Les decía que a pesar de sus siete años, un día de abril, de un momento a otro, su pierna derecha dejó de tener sensibilidad y Lava empezó a tener dificultades para caminar. Han sido varias las idas y venidas al veterinario, ecografías, radiografías, resonancias magnéticas, laboratorios, medicamentos, y digamos que ya, gracias a estos últimos, pero también al cariño, la paciencia, y el amor de su ama, está bastante mejor.

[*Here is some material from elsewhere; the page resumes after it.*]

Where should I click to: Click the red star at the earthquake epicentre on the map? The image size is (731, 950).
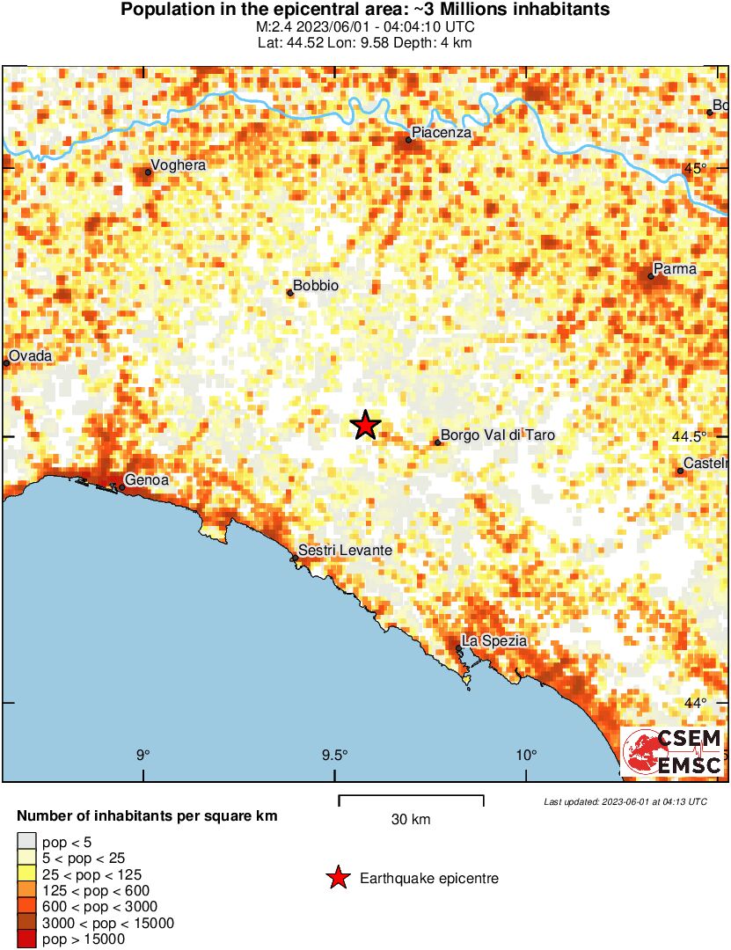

El veterinario neurólogo me explica que le ha salido una ‘masita’ en una de sus vértebras lumbares, que puede ser neurofibroma, un tumor de raíz nerviosa que no sabemos qué tan pegado está al nervio, pero que indudablemente le afectó la sensibilidad en la pierna, o un neurofibrosarcoma, o sea cáncer. ¡Uf! Está situado en un sitio donde no se le puede tomar una biopsia con aguja gruesa o trucut, o sea que las alternativas son cirugía, con todo lo que eso implica desde el punto de vista del maltrato, el postoperatorio y sin ninguna garantía de que se le pueda extraer la masita. Además, lo que significa para el bolsillo, que ya está bastante disminuido con todo lo que le han hecho. Lo que sí puede la cirugía es aprovechar para tomar la biopsia y así saber si la masa es cáncer. Y entonces… ¿qué sigue? Si resulta ser benigno, y cruzo los dedos, pues ¡qué descanso! La otra opción es dejarla con medicamentos de por vida.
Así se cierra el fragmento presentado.